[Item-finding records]
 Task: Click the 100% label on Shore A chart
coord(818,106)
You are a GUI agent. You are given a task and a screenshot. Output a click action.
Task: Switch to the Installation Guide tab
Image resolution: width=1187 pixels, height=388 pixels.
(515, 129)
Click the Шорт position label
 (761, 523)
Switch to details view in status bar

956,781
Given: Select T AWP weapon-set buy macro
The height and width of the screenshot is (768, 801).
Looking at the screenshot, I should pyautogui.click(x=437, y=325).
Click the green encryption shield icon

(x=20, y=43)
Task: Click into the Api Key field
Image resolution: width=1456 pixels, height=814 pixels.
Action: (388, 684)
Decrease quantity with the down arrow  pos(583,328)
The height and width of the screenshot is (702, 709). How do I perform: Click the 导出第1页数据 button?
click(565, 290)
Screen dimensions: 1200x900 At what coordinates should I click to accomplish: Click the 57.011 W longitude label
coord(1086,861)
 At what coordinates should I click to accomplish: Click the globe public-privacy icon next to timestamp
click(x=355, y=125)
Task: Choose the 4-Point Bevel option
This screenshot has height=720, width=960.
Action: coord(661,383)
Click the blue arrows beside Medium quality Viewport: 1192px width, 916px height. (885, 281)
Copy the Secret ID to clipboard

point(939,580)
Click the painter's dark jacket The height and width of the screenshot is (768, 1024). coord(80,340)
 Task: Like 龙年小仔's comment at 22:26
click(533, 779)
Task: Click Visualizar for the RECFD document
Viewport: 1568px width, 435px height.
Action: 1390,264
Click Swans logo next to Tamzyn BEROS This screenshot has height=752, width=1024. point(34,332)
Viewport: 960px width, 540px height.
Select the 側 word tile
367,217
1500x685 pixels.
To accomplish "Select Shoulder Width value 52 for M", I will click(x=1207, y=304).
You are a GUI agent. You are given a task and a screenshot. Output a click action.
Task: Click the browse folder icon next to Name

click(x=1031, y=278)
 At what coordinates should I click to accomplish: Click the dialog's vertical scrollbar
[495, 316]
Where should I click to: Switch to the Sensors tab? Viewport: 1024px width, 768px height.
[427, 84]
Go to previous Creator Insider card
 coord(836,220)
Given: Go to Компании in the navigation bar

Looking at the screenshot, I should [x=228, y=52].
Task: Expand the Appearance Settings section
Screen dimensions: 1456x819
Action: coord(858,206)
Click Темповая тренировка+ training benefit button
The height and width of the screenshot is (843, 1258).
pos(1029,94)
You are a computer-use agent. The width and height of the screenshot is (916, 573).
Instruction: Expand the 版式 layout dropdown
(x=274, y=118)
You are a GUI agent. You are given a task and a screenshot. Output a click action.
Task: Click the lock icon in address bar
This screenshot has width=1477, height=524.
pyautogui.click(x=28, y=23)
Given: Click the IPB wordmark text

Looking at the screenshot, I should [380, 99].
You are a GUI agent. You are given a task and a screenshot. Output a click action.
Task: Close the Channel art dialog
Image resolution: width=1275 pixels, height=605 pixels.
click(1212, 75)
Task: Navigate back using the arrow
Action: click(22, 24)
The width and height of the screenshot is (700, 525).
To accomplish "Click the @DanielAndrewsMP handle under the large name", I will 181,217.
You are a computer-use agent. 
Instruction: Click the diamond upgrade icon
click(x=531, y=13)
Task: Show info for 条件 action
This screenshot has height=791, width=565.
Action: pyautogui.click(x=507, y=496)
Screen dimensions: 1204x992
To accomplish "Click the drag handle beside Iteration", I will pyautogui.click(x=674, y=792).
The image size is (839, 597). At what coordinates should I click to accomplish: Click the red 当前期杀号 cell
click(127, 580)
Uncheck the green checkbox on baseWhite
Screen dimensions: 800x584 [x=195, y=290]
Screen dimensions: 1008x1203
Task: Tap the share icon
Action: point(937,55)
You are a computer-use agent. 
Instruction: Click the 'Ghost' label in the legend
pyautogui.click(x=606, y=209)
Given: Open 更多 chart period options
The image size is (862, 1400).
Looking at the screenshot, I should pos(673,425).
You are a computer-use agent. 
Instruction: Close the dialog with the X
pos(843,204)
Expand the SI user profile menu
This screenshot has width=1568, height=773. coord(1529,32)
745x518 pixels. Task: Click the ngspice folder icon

• [WHAT IS BEING ASKED]: Rewrite the rows from the line with "Task: Like 龙年小仔's comment at 22:26" up to and including the line with "pos(1029,94)", swapping "Viewport" for "Screen" and leaving everything else unchanged.

• [THE RESULT]:
 Task: Like 龙年小仔's comment at 22:26
click(533, 779)
Task: Click Visualizar for the RECFD document
Screen: 1568px width, 435px height.
Action: 1390,264
Click Swans logo next to Tamzyn BEROS This screenshot has height=752, width=1024. point(34,332)
Screen: 960px width, 540px height.
Select the 側 word tile
367,217
1500x685 pixels.
To accomplish "Select Shoulder Width value 52 for M", I will click(x=1207, y=304).
You are a GUI agent. You are given a task and a screenshot. Output a click action.
Task: Click the browse folder icon next to Name

click(x=1031, y=278)
 At what coordinates should I click to accomplish: Click the dialog's vertical scrollbar
[495, 316]
Where should I click to: Switch to the Sensors tab? Screen: 1024px width, 768px height.
[427, 84]
Go to previous Creator Insider card
 coord(836,220)
Given: Go to Компании in the navigation bar

Looking at the screenshot, I should [x=228, y=52].
Task: Expand the Appearance Settings section
Screen dimensions: 1456x819
Action: coord(858,206)
Click Темповая тренировка+ training benefit button
The height and width of the screenshot is (843, 1258).
pos(1029,94)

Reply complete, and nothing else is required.